Griya Lombok, Mengolah Kertas Jadi Benda Seni, Furniture dan Bahan Bangunan

_

Kertas yang seringkali hanya dijadikan pembungkus atau dibuang setelah digunakan, ternyata bisa menjadi benda-benda yang indah, unik dan bernilai tinggi. Siapa sangka kertas yang sangat rapuh, ternyata bisa keras, tahan air maupun api.

Itulah yang dilakukan oleh Theo Setiadi Sutedja, lelaki paruh baya yang tinggal di Ampenan, Mataram, NTT. Di rumahnya yang artistik — diberinama Griya Lombok — Theo bersama istri dan anak-anaknya membuat berbagai barang dari bahan bubur kertas. Bubur kertas adalah kertas-kertas bekas yang dicampur dengan air dan lem, lalu dibuat barang sesuai keinginan.

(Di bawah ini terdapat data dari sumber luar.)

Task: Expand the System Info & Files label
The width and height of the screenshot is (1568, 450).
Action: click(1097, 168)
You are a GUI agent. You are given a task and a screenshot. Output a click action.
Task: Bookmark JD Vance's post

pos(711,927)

Beberapa anggota Forum Wartawan Pariwisata (Forwarpar) pada Selasa (8/12/2020) mengunjungi Griya Lombok, rumah artistik yang dipenuhi dengan berbagai macam benda buatan berbahan dasar bubur kertas. Mulai dari yang sederhana seperti asbak, benda-benda seni, Furniture hingga bahan bangunan. Dalam kesempatan itu Theo Setiadi Suteja menceritakan asal mula timbulnya ide pembuatan barang-barang dari bubur kertas, hingga dikenal sampai sekarang.

 

“Saya ini dulu aktivis lingkungan,” Theo menuturkan masa lalunya. “Kami seringkali memprotes masalah pengumpulan hutan atau perusakan lingkungan.”

“Kami melihat hutan-hutan yang gundul di Bima karena ilegal logging,” ia menambahkan. “Bahkan kami melihat ada mobil pembawa kayu yang ditangkap. Dari situlah saya memikirkan membuat barang-barang yang menggantikan kayu.”

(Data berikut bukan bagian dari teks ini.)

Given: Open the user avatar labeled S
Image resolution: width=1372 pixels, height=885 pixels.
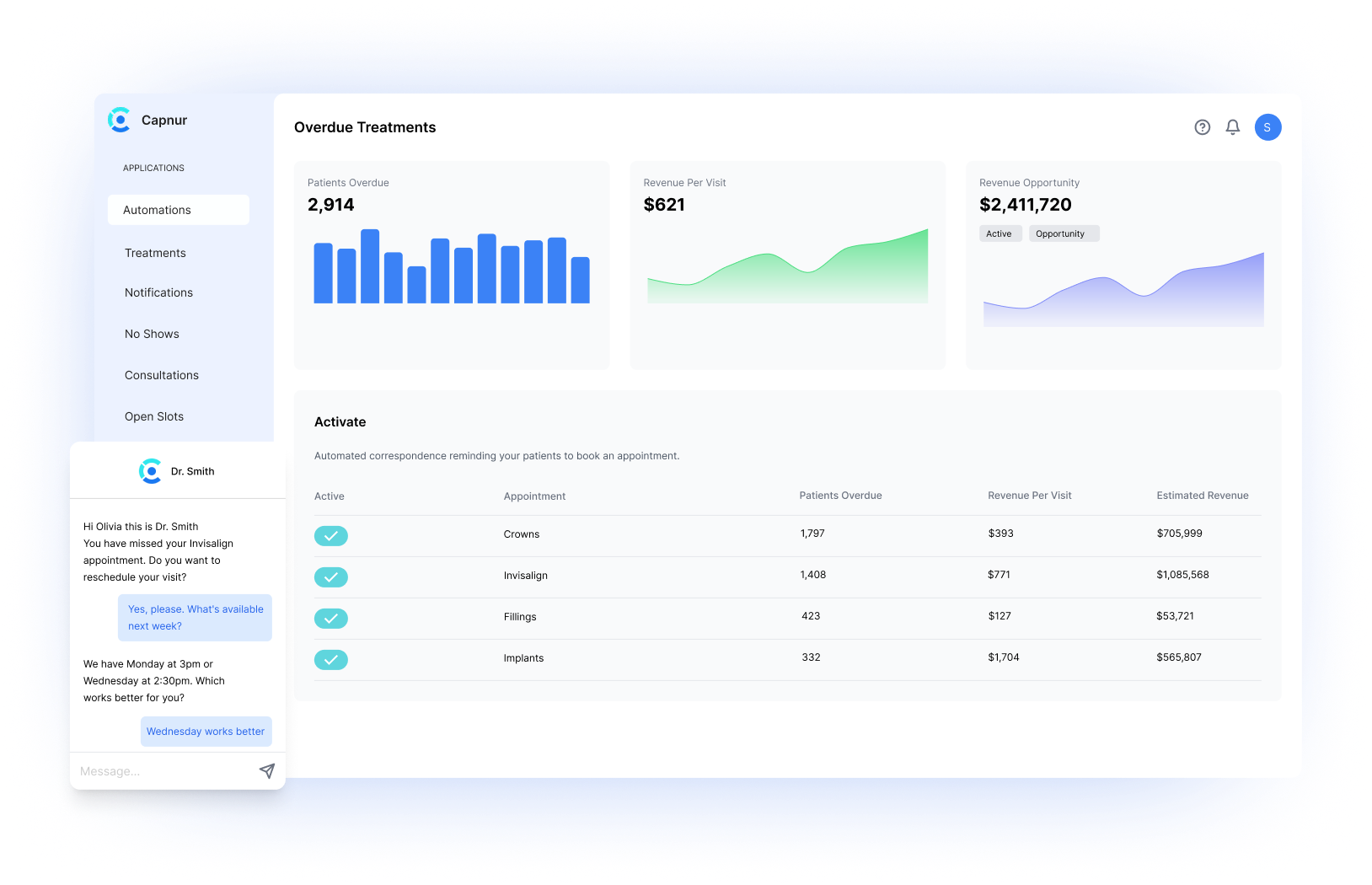Looking at the screenshot, I should pos(1267,127).
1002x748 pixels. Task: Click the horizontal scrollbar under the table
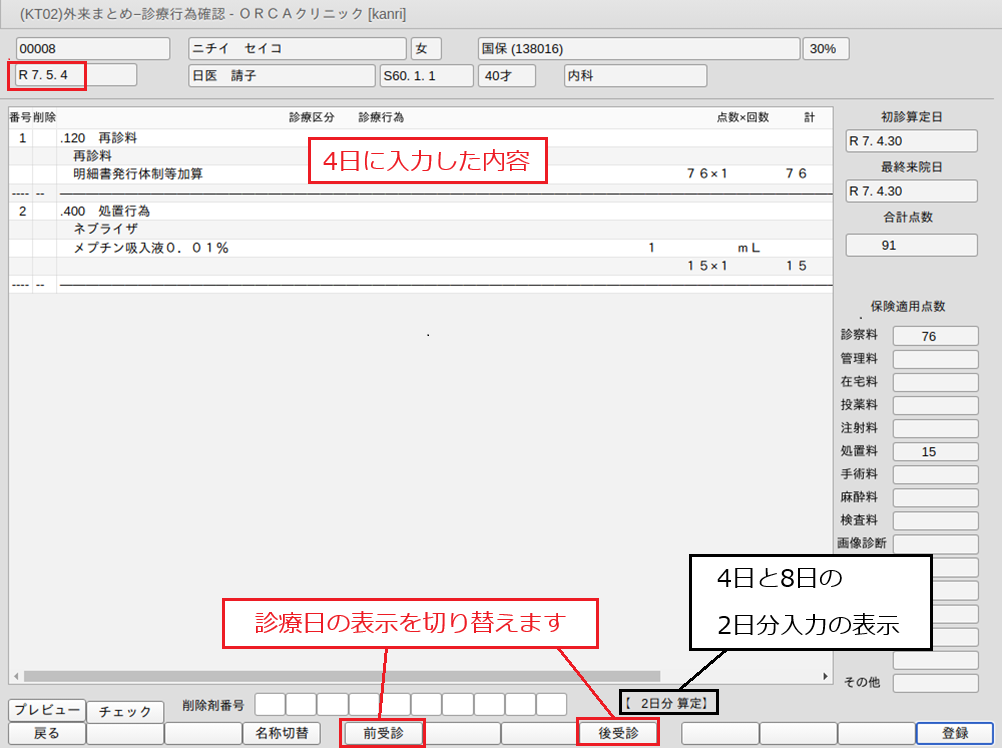[x=340, y=676]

Akhirnya tumbulah ide untuk membuat barang dari bubur kertas, karena kertas juga berasal dari kayu. Pertanyaan kemudian, apakah kertas bisa kuat, bisa tahan api? Setelah melakukan berbagai eksperimen akhirnya ia bisa mewujudkan mimpinya membuat benda-benda kuat dan tahan api berbahan bubur kertas.

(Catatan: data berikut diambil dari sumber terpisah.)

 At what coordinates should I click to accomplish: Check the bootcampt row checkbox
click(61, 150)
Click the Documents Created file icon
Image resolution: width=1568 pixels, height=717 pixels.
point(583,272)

Theo tidak menjual idenya begitu saja kepada orang lain. Dia membuat untuk dirinya sendiri lebih dulu. “Tigapuluh persen bahan bangunan di rumah saya, termasuk hiasan-hiasan yang ada, dibuat dengan bubur kertas.”

Ucapan Theo dibenarkan oleh anak keduanya, Lina. Menurut Lina, Furniture dan dinding rumahnya terbuat dari bubur kertas. Ketika terjadi gempa beberapa tahun lalu di Lombok, ada rumah tetangganya roboh, tetapi rumahnya tetap utuh.

“Kursi ini juga dari bubur kertas,” kata Lina sambil berdiri melompat-lompat di atas kursi.

Kini Griya Lonbok tempat itu menjadi salah satu tujuan wisata dan tempat belajar bagi siapa saja yang ingin membuat barang-barang berbahan bubur kertas.

“Siapa saja yang mau belajar silahkan datang ke sini. Selama ini sudah banyak yang datang belajar, mudah-mudahan hasilnya bisa berguna di tempat lain,” kata Theo.